» **Problem description**
Rewrite the listing as a numbered list with blank lines omitted, covering only the lines from the line containing "coordinates (158, 234)." through the line containing "center [1026, 274].".

═════ Records for the exercise ═════

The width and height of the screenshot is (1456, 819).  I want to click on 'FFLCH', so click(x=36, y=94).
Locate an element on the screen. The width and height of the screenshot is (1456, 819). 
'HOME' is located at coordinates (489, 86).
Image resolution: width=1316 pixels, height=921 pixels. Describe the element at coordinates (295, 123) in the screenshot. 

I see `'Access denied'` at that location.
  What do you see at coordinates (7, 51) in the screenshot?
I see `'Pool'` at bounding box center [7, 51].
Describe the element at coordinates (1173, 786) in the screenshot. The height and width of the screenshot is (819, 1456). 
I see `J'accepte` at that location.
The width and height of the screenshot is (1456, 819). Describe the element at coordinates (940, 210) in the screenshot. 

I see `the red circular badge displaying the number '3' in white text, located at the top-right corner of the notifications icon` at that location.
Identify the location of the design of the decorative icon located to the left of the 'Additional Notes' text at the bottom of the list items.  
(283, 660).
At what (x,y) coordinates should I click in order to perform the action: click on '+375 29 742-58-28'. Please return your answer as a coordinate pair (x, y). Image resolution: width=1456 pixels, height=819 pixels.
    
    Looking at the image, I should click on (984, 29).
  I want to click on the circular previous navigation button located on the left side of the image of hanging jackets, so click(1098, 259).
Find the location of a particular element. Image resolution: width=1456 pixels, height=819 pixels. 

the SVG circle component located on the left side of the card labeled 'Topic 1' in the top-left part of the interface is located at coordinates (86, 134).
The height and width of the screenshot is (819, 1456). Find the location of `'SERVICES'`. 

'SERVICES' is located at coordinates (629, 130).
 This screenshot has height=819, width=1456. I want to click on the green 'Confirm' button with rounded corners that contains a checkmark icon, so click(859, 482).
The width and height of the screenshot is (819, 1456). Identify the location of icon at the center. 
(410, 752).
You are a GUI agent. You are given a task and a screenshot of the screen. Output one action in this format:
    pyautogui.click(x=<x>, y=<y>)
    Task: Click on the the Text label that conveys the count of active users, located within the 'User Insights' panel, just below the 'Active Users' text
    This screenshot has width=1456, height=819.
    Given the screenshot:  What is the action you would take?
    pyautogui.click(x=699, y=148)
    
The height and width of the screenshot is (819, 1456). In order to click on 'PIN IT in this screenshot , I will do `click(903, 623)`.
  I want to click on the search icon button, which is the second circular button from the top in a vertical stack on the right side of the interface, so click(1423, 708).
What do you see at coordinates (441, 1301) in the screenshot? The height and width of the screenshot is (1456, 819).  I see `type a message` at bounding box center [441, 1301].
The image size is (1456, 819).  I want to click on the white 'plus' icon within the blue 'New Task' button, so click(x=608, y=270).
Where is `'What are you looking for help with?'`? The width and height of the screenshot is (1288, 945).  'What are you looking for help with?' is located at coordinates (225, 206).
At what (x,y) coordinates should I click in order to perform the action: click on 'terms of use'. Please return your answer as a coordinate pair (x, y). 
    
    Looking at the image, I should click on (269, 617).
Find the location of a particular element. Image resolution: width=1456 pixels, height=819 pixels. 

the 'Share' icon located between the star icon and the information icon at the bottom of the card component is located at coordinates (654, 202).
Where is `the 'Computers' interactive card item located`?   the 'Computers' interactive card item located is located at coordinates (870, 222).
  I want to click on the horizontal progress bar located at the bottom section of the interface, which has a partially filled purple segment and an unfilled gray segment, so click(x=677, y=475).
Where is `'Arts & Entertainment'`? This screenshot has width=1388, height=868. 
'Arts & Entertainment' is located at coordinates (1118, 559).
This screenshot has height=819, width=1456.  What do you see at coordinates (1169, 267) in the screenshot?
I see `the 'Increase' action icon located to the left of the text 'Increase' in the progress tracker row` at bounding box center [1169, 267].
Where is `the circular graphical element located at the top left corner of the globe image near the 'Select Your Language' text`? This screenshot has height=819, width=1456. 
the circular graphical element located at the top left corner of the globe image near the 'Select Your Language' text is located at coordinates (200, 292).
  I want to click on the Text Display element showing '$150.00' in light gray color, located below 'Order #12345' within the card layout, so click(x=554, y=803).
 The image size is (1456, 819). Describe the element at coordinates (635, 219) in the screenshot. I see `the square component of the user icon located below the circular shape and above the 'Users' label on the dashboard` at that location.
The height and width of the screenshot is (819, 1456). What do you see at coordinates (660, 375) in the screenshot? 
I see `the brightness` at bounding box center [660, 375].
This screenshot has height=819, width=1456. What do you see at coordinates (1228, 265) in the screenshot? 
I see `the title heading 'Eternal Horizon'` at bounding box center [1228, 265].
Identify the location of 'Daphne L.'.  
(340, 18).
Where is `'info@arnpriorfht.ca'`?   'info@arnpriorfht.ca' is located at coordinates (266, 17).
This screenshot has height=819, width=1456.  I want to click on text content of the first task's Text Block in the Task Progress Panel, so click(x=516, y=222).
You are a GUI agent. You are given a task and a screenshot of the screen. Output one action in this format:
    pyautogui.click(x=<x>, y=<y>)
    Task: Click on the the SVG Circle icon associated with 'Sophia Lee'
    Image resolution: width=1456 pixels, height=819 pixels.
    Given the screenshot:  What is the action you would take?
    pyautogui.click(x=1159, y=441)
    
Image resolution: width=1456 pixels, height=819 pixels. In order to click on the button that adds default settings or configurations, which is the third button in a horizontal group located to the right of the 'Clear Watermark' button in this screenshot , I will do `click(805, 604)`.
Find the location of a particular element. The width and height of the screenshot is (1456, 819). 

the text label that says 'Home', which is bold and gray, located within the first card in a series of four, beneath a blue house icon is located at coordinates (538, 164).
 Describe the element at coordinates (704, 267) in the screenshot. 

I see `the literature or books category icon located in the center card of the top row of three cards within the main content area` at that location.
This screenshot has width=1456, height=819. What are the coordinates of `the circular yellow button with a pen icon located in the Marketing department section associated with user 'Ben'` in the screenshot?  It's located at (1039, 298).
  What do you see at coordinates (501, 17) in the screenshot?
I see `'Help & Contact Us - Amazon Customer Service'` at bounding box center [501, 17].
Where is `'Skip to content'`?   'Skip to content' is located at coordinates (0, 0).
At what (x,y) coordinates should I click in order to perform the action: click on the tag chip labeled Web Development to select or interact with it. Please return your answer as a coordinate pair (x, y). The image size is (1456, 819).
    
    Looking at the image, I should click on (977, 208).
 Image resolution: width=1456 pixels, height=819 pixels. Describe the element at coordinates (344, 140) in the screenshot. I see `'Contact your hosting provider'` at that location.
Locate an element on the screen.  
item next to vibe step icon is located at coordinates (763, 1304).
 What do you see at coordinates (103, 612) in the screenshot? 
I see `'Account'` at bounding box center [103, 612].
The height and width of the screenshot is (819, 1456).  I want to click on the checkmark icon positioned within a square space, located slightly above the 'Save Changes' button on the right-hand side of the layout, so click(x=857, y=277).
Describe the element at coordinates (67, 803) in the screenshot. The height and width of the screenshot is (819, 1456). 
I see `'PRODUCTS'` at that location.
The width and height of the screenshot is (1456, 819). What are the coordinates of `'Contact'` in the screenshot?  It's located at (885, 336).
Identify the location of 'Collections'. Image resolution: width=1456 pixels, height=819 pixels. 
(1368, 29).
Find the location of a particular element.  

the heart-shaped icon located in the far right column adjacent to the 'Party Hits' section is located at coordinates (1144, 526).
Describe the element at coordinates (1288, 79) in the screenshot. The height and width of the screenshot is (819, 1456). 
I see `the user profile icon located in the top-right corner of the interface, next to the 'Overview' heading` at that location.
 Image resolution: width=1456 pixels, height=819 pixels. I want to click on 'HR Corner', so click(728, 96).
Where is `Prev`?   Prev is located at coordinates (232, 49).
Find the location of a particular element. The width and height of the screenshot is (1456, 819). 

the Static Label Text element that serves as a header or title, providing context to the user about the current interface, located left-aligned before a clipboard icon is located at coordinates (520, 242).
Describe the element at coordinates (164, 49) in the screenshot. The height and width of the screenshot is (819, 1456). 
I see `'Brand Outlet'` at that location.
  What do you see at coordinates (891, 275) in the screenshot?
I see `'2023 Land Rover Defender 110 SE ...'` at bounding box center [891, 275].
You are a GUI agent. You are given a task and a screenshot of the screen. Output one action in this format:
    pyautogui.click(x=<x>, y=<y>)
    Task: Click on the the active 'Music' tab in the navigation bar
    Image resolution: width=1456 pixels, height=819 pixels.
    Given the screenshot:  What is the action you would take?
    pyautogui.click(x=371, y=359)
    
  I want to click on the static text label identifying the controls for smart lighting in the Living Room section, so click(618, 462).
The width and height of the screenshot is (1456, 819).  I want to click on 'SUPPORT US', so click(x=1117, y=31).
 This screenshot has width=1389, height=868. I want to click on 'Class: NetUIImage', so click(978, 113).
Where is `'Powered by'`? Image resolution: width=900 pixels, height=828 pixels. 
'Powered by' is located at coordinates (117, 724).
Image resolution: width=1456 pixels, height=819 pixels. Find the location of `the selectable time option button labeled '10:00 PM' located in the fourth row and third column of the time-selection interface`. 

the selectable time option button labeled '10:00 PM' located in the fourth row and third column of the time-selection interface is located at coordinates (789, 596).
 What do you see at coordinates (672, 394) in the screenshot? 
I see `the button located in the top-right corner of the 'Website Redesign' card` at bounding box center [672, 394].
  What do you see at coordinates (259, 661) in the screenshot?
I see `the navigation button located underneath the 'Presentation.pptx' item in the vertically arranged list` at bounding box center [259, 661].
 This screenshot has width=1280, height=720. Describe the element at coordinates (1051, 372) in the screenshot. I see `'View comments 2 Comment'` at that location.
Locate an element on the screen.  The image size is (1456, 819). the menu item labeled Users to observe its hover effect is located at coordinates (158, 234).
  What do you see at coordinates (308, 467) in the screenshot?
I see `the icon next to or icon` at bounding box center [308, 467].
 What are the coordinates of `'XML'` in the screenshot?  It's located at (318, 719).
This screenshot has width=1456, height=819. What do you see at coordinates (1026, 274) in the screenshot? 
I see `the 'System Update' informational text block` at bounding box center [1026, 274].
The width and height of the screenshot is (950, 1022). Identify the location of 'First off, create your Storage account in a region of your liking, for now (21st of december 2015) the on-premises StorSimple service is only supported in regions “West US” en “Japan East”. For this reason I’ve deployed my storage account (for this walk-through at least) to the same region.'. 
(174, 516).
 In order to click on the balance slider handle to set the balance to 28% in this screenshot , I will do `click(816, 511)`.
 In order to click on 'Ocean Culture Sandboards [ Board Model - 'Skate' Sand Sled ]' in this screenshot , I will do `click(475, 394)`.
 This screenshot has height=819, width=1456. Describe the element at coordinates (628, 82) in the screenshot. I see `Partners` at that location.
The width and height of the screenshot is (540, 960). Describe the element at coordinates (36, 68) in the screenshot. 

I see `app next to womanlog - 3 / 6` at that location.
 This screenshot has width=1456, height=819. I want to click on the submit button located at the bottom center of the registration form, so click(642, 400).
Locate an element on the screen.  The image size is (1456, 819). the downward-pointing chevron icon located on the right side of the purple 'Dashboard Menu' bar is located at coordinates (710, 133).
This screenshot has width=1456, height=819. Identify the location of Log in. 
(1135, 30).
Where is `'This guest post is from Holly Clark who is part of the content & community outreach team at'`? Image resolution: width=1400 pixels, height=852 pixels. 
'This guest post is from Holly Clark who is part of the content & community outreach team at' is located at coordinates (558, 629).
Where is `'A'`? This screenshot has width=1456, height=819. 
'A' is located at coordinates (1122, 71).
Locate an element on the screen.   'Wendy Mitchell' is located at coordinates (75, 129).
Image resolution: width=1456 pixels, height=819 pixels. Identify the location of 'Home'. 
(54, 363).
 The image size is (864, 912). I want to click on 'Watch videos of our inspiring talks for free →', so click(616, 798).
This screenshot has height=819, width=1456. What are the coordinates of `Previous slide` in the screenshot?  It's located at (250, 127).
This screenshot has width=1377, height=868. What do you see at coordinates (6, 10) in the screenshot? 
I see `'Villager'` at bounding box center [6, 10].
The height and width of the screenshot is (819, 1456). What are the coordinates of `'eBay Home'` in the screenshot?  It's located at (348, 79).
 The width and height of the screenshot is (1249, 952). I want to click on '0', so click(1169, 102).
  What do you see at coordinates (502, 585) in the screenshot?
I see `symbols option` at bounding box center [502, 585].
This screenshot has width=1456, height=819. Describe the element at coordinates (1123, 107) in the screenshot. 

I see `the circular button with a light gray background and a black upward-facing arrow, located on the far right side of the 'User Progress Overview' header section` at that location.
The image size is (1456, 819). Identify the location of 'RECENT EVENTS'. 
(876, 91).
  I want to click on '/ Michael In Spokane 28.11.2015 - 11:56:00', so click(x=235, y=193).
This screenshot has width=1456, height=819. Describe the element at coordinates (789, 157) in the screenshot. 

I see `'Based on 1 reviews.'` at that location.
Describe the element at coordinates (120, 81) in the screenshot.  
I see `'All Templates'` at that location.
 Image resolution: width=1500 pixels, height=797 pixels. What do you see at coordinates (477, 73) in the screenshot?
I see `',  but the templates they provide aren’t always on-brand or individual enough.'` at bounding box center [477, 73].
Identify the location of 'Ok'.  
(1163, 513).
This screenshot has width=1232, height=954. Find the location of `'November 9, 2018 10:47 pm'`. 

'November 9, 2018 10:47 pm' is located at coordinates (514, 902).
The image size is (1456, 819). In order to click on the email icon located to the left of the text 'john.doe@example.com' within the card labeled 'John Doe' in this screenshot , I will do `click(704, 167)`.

═════

» **Exercise solution**
1. Locate an element on the screen.  The image size is (1456, 819). the menu item labeled Users to observe its hover effect is located at coordinates (158, 234).
2.   What do you see at coordinates (308, 467) in the screenshot?
3. I see `the icon next to or icon` at bounding box center [308, 467].
4.  What are the coordinates of `'XML'` in the screenshot?  It's located at (318, 719).
5. This screenshot has width=1456, height=819. What do you see at coordinates (1026, 274) in the screenshot? 
6. I see `the 'System Update' informational text block` at bounding box center [1026, 274].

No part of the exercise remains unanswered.